→ **Stored data**:
══════
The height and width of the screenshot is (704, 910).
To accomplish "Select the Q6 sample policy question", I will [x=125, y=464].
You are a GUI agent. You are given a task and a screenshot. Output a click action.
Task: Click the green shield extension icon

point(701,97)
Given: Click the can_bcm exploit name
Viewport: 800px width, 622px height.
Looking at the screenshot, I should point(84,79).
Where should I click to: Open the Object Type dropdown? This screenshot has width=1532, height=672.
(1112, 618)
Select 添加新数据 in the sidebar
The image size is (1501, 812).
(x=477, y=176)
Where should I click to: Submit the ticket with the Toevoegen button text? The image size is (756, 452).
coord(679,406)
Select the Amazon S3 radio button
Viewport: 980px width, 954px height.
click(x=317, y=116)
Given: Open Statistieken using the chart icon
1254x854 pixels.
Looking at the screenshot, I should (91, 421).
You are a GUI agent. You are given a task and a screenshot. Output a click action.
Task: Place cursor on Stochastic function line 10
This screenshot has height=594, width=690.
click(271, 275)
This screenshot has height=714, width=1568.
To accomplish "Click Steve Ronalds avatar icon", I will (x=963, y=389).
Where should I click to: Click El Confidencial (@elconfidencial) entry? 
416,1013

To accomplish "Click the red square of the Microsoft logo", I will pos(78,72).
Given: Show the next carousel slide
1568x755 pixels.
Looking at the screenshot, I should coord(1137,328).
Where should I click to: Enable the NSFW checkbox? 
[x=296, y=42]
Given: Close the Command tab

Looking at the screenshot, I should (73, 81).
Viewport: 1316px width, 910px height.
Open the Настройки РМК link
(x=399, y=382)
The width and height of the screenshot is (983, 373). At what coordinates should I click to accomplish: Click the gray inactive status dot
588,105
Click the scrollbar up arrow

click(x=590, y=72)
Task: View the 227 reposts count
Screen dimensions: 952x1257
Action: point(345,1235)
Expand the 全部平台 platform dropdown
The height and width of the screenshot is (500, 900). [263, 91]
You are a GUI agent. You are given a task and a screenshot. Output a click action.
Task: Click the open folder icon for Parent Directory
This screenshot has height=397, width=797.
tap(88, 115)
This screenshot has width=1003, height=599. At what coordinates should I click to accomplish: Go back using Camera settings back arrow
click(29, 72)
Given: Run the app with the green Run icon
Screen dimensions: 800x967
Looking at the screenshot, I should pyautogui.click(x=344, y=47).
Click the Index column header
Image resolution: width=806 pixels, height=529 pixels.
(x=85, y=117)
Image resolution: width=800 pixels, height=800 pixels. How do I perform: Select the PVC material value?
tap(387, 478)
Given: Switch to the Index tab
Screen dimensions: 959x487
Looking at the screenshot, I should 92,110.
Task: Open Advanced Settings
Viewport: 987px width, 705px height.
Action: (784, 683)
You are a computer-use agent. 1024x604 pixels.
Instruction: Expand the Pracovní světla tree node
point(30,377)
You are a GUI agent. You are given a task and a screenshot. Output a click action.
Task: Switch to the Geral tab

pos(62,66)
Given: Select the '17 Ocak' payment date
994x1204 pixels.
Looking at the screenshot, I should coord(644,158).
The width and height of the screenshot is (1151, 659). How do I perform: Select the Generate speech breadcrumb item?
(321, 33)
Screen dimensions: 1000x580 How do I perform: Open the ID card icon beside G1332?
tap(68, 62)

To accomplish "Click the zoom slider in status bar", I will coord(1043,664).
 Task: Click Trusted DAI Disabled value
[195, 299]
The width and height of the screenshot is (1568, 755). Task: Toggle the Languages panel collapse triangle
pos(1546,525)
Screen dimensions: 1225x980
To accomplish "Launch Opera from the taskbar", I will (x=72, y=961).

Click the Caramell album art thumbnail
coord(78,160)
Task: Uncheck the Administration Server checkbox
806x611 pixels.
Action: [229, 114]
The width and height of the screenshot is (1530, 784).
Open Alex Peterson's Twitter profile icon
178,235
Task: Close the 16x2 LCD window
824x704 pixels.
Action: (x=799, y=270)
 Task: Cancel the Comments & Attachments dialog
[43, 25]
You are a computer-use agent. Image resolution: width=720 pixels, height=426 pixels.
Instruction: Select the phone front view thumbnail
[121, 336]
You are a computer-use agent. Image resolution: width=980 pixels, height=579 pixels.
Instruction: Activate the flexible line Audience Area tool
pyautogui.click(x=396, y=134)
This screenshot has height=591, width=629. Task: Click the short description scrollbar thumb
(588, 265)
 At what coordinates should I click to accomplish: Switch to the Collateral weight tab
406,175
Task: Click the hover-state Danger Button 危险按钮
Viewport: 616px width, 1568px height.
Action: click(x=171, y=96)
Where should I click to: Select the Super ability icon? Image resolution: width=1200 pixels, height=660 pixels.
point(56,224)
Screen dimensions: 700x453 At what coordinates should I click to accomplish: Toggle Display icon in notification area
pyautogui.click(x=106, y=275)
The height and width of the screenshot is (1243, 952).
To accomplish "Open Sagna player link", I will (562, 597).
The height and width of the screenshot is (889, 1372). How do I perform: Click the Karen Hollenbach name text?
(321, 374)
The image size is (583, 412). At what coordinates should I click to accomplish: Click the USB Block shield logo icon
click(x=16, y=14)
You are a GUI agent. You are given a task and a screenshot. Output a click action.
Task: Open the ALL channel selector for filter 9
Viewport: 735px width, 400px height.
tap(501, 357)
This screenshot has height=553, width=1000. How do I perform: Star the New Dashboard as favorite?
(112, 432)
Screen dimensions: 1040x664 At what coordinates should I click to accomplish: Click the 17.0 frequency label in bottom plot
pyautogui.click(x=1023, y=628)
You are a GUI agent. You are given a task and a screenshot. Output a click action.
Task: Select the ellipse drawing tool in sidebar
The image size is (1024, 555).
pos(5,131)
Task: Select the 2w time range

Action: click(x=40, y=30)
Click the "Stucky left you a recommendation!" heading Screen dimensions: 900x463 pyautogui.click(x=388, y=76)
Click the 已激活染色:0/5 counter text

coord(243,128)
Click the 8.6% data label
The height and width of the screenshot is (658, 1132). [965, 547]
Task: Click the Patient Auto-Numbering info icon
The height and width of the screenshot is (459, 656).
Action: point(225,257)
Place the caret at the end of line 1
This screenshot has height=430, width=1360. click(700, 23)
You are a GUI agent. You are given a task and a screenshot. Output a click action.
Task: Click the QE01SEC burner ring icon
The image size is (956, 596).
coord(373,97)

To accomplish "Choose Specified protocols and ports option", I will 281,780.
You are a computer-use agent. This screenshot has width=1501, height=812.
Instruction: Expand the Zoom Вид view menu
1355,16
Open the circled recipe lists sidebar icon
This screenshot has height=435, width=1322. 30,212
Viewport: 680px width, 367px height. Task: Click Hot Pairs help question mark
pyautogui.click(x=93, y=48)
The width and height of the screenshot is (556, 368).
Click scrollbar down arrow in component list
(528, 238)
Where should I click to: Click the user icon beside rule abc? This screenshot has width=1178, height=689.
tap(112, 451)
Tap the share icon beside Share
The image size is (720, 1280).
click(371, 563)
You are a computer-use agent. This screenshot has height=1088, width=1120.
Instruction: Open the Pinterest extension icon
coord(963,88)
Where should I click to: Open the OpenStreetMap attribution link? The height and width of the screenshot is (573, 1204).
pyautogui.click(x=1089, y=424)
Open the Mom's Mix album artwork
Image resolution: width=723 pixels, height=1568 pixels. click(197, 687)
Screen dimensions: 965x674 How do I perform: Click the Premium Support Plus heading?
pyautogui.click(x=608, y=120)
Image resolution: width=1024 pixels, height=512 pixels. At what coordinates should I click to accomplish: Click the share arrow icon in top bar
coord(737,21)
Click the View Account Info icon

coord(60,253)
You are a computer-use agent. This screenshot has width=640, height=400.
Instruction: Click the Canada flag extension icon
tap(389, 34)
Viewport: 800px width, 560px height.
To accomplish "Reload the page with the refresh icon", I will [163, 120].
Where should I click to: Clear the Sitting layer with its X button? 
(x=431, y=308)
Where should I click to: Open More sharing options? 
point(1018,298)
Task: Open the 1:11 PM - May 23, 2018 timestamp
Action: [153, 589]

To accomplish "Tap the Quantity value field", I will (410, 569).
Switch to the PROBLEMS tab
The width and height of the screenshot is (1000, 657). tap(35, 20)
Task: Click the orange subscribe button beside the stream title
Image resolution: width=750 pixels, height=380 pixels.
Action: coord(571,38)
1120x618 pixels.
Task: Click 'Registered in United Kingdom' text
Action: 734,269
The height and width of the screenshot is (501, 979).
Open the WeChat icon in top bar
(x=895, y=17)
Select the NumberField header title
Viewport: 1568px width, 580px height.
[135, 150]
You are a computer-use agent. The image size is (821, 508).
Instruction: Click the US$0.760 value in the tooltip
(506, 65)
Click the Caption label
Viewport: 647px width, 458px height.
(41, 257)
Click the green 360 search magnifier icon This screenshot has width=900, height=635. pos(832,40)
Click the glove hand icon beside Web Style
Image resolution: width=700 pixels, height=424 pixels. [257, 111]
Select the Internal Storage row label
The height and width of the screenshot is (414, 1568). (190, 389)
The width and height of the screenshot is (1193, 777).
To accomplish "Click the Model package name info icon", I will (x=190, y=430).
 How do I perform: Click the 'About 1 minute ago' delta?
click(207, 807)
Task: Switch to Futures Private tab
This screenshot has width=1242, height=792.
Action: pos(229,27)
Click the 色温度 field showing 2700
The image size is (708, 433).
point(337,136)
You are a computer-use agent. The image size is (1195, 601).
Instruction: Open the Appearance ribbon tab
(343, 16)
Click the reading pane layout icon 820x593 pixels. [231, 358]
══════
→ **PROBLEM**: Extract every line of the records above that contains the word "title".

→ **ANSWER SPACE**:
Task: Click the orange subscribe button beside the stream title
Select the NumberField header title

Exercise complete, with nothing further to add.